§ PROVIDED TEXT
This project seeks to collect information on all of the Jewish families from the town of Stopkov, Slovakia.

Jews first settled in Stropkov, located on the Ondava River, in 1648 fleeing the Chmielnicki pogroms in Poland. Jews soon led the economy of Stropkov; although many Jews lived in poverty. Jews owned all the taverns and shops in Stropkov. Possibly because of their economic success, the Jews of Stropkov were expelled to Tisinec in 1700. In 1800, many Jews returned to Stropkov and reclaimed their position in the local community. Stropkov grew to become the largest Jewish community in the area.

Rabbi Moshe Schonfeld was the first rabbi of Stropkov and led the community until 1820. The community maintained a synagogue, rabbinical court, and mikveh. Many famous rabbis practiced in Stropkov and the town became the center of Torah study in Greater Hungary.

§ OBJECTIVE A
Please answer these questions using the passage on Stropkov:
(i) In what year did Jews first settle in Stropkov?
(ii) To which place were the Jews of Stropkov expelled in 1700?
(iii) Who was the first rabbi of Stropkov?

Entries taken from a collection
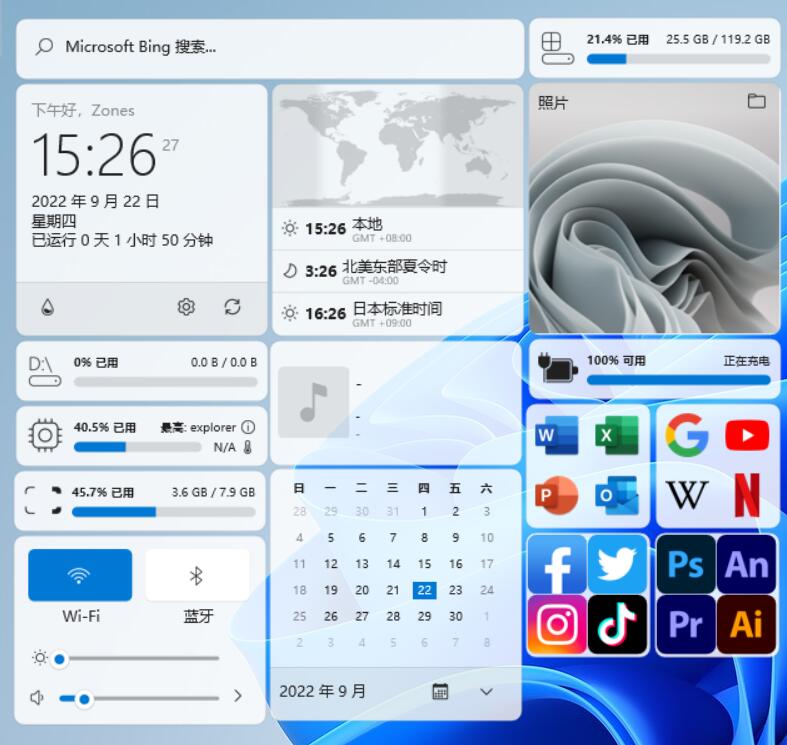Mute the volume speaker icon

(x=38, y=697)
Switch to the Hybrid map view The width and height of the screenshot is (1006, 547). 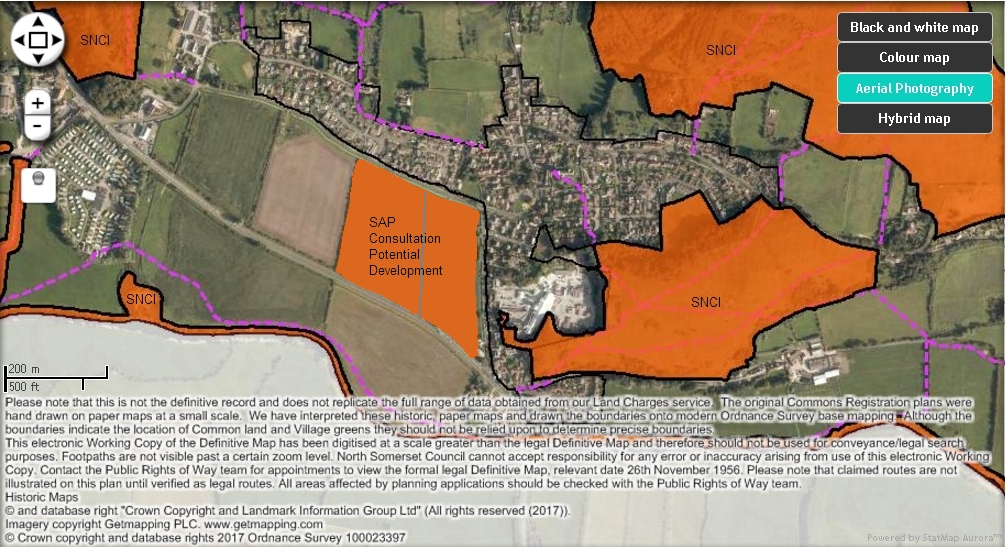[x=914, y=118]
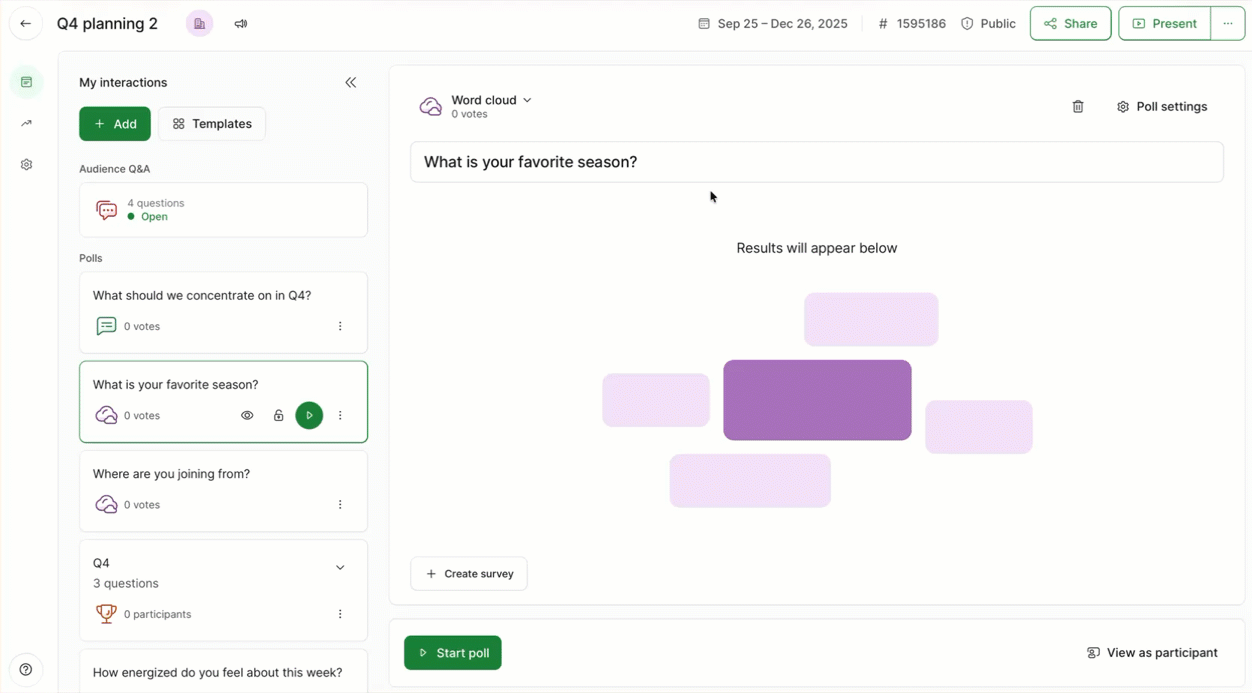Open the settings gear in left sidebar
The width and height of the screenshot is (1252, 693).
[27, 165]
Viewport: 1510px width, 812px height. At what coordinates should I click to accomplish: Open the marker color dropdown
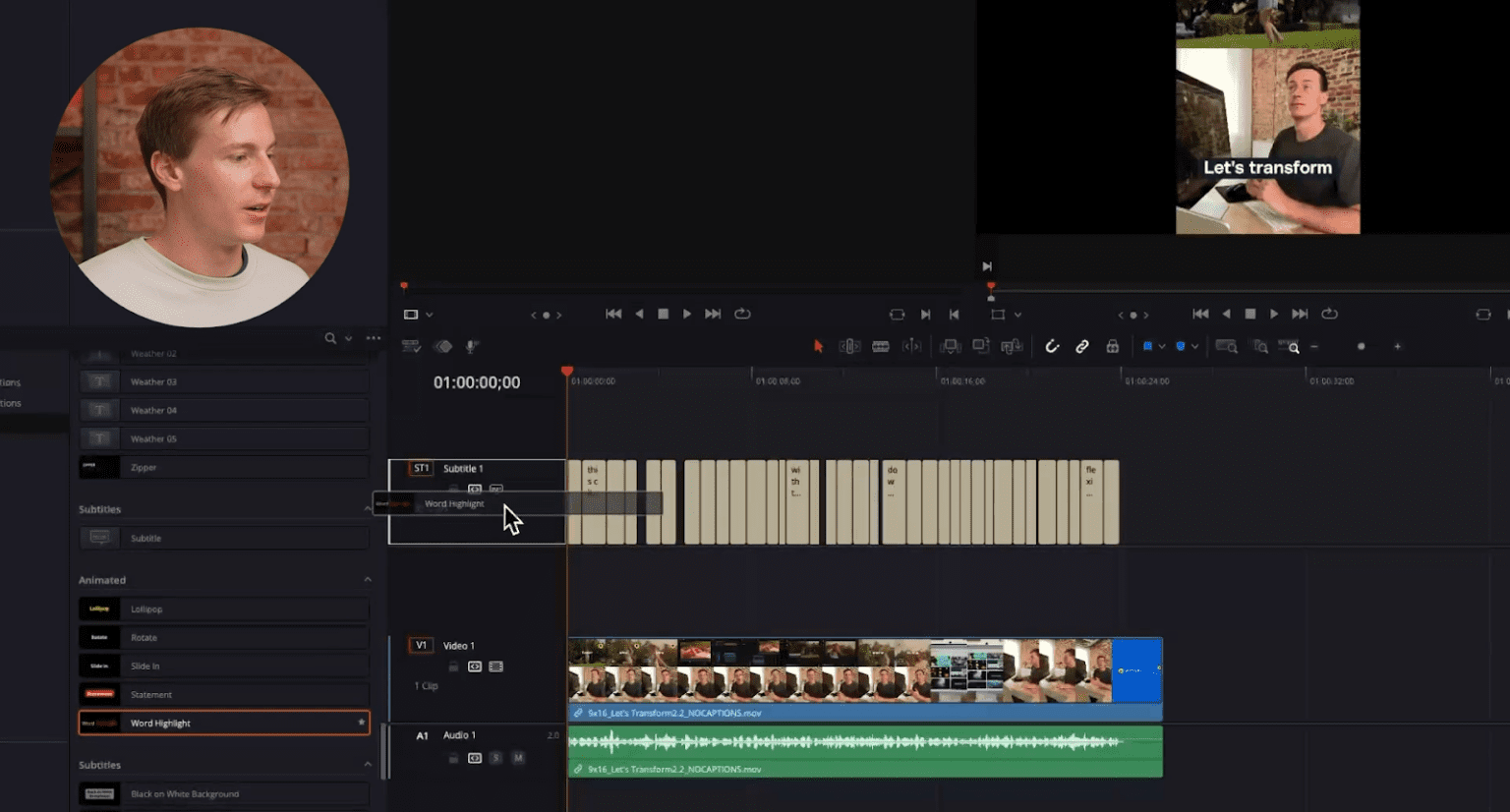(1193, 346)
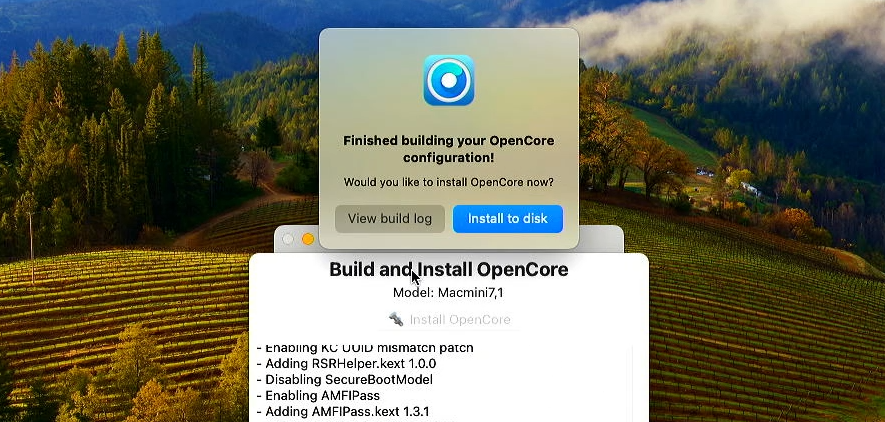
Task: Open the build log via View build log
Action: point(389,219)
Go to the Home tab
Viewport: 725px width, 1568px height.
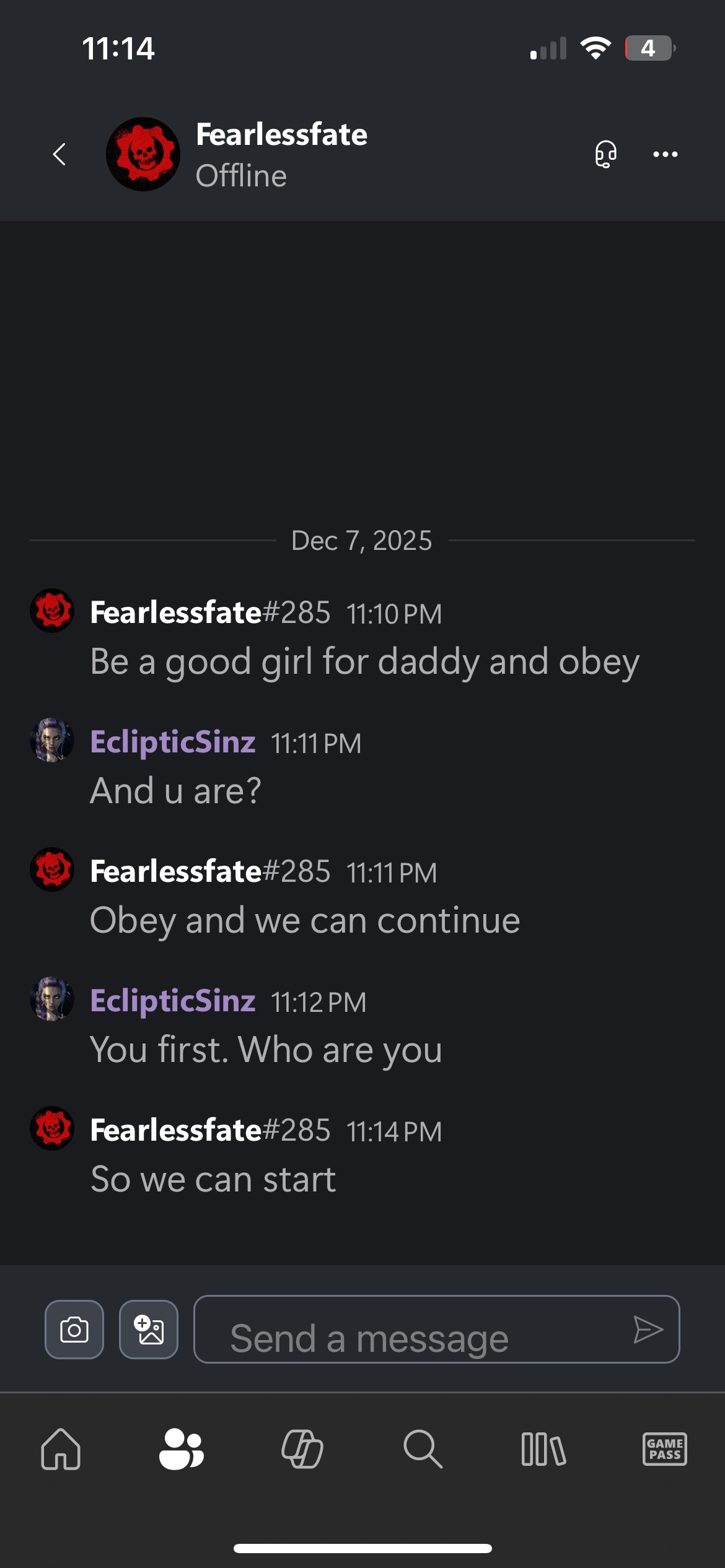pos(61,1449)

§ OBJECTIVE B
Return every line of the entries that contains the word "Viewport".

§ EXERCISE ANSWER A
(i) 1648
(ii) Tisinec
(iii) Rabbi Moshe Schonfeld

§ EXERCISE ANSWER B
Viewport: 1510px width, 812px height. At what coordinates should I click to accomplish: Open the marker color dropdown
Viewport: 725px width, 1568px height.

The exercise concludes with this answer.